GIVEN RECORDS:

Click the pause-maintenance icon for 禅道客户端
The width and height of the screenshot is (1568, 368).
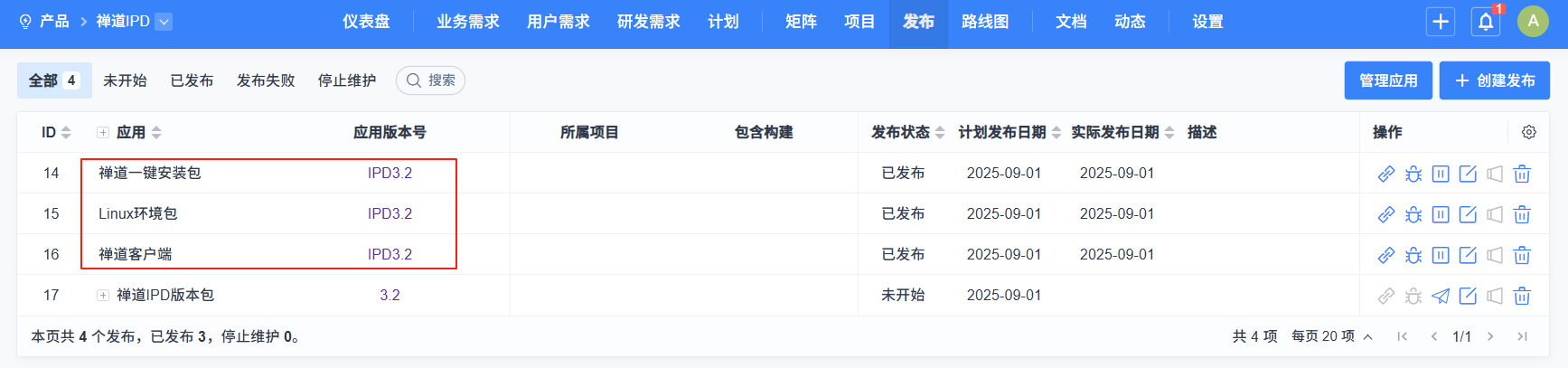1441,255
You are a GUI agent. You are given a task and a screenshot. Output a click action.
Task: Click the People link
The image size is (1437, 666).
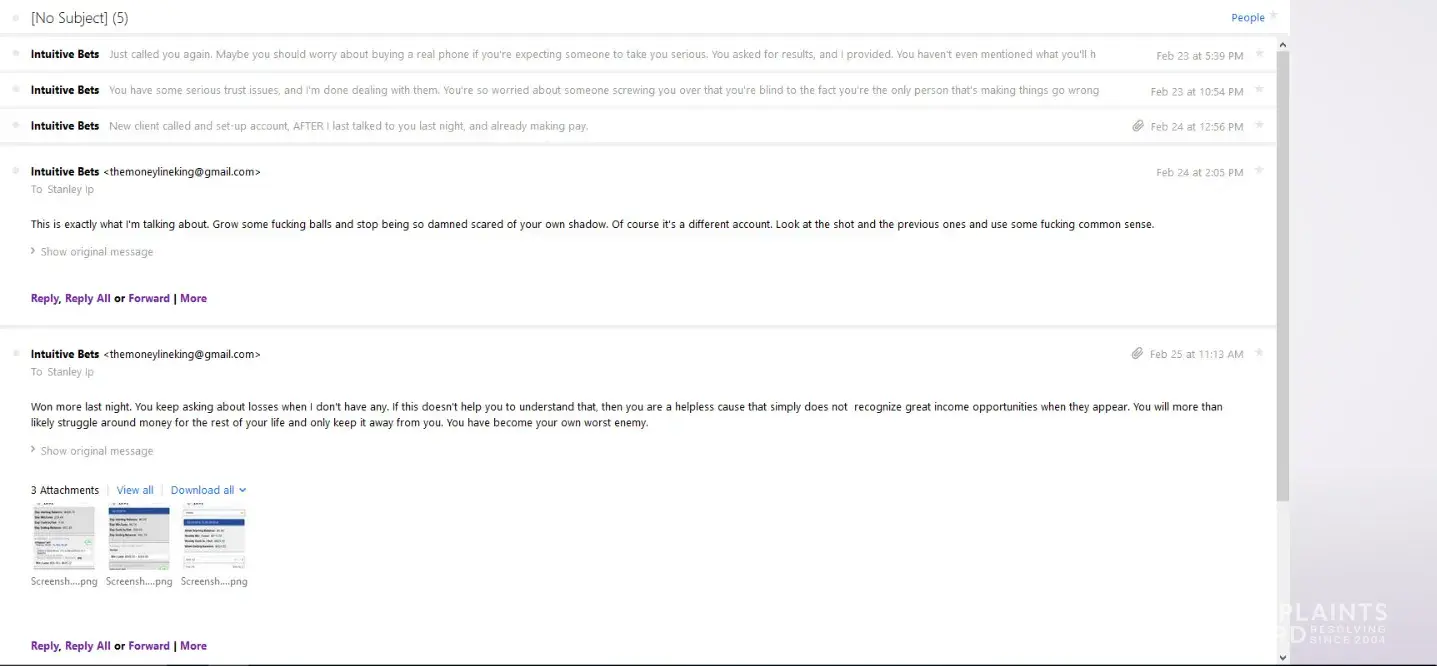point(1247,18)
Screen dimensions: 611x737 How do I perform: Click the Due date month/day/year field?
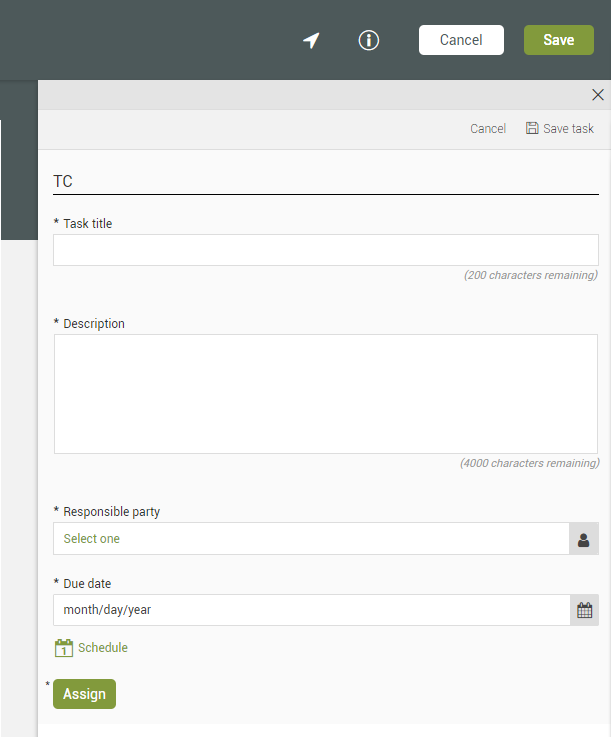click(x=311, y=610)
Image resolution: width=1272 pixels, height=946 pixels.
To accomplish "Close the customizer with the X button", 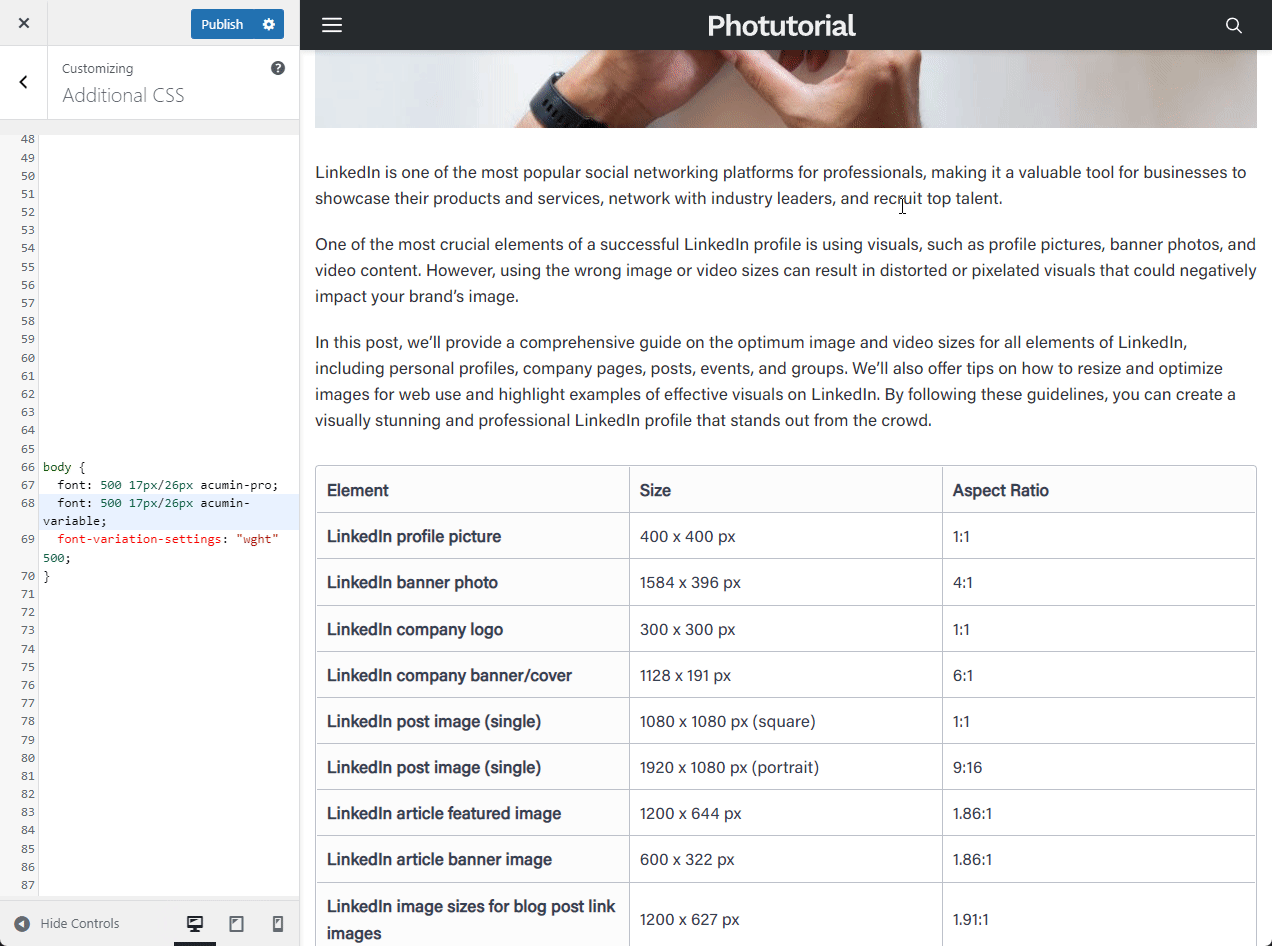I will coord(23,23).
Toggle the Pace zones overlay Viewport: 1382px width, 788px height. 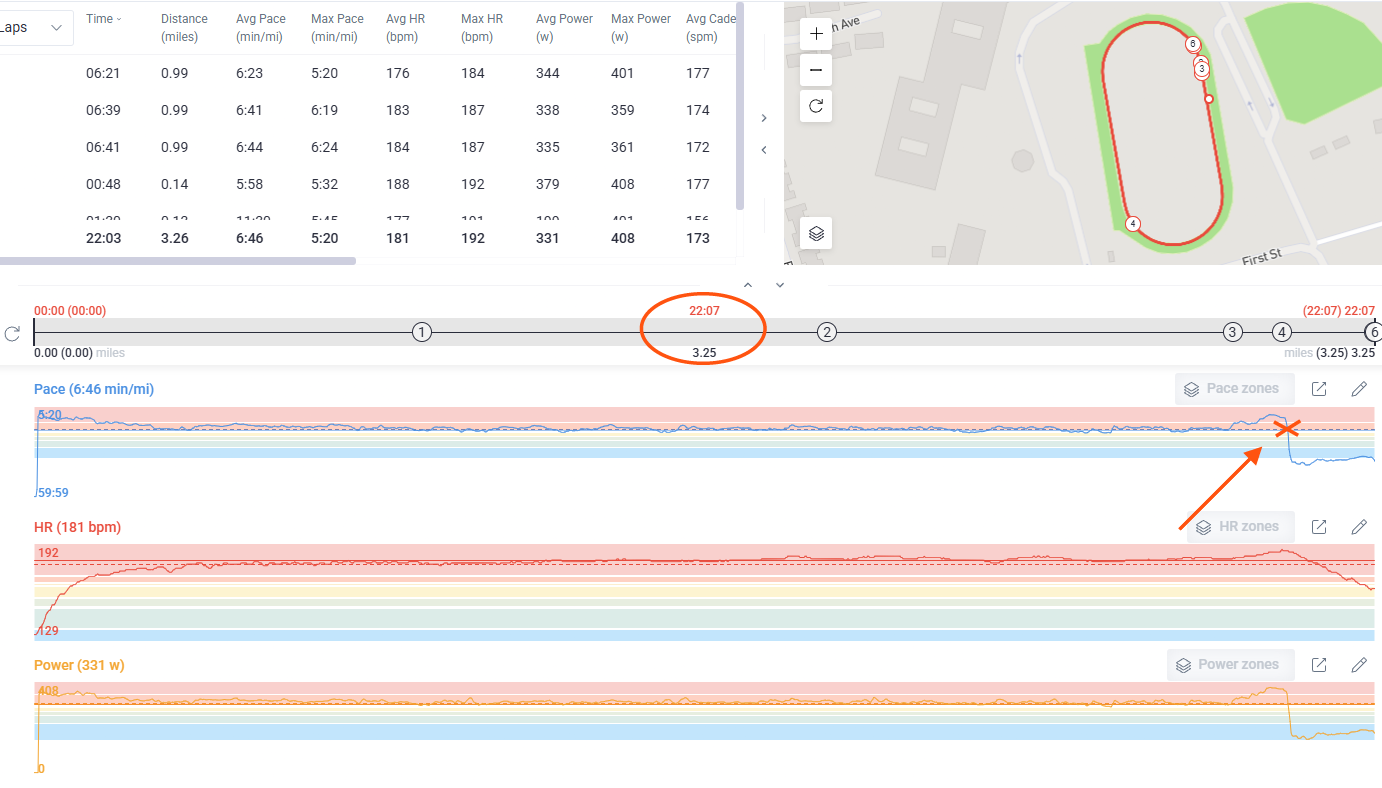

WORK TO COMPLETE: Restate exactly, please, only the lines between the start of the data and the line containing "Image resolution: width=1272", both ends included, skipping the pictures.

EXPECTED ANSWER:
Click the pause-maintenance icon for 禅道客户端
The width and height of the screenshot is (1568, 368).
1441,255
You are a GUI agent. You are given a task and a screenshot. Output a click action.
Task: Click the People link
The image size is (1437, 666).
point(1247,18)
Screen dimensions: 611x737 How do I perform: Click the Due date month/day/year field?
click(x=311, y=610)
Image resolution: width=1272 pixels, height=946 pixels.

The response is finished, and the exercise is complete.